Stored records
☆ ☆ ☆ ☆ ☆

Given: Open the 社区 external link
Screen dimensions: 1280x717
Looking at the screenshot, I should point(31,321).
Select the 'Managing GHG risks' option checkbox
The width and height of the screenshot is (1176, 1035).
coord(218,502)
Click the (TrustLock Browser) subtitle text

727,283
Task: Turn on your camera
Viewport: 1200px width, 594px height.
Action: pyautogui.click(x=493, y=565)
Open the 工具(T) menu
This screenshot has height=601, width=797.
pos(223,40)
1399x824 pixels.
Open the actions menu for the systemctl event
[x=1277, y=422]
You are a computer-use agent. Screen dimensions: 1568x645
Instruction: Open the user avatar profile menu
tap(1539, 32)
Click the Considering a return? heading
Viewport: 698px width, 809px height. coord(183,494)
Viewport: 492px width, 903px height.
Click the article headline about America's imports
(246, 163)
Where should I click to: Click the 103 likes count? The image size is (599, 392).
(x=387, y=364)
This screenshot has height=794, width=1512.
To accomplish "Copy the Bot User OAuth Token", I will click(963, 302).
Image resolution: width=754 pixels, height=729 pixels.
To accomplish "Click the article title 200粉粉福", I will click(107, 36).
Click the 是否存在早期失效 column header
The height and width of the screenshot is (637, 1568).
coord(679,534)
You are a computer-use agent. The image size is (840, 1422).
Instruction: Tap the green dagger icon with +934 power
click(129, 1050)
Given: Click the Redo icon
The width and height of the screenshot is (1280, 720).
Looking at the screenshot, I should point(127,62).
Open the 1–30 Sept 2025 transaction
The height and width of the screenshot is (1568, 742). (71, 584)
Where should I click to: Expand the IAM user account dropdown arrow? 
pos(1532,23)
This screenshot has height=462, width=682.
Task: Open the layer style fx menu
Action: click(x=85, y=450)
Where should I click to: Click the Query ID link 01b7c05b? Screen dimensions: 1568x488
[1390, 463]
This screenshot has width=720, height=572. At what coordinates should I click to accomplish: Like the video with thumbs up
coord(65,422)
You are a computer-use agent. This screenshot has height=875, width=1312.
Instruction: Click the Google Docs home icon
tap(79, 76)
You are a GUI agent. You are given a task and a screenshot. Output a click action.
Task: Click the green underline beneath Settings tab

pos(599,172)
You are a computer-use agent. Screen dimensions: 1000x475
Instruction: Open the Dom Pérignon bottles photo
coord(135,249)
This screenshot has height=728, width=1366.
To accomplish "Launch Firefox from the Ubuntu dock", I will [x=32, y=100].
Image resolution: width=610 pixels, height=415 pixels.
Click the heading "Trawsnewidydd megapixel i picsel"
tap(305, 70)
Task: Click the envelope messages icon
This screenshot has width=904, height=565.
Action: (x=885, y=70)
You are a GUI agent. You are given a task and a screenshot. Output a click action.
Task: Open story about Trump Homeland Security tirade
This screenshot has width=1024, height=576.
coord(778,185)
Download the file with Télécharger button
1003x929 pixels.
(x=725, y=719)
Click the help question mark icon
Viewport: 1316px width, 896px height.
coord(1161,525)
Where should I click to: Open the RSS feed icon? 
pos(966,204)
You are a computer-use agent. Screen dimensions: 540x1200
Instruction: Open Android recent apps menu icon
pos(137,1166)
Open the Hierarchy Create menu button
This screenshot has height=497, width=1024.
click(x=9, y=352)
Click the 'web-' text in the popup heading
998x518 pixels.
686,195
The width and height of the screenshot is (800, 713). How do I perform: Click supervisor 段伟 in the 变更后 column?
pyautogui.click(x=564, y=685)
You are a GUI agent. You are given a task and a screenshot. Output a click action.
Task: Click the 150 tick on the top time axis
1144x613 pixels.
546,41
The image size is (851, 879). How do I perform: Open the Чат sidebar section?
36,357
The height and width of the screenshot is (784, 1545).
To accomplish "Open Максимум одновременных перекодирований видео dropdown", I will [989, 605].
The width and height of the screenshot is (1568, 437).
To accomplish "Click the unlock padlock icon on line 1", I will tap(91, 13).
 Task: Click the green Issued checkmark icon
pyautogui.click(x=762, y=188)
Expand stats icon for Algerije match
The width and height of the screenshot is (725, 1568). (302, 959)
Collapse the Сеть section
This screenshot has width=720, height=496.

☆ ☆ ☆ ☆ ☆

= Exercise objective =
If a line falls between the first line of the entries and the line containing "Select the 'Managing", or is one of those two, restate it word for word; leave all other lines out.

= Answer to this problem =
Given: Open the 社区 external link
Screen dimensions: 1280x717
Looking at the screenshot, I should point(31,321).
Select the 'Managing GHG risks' option checkbox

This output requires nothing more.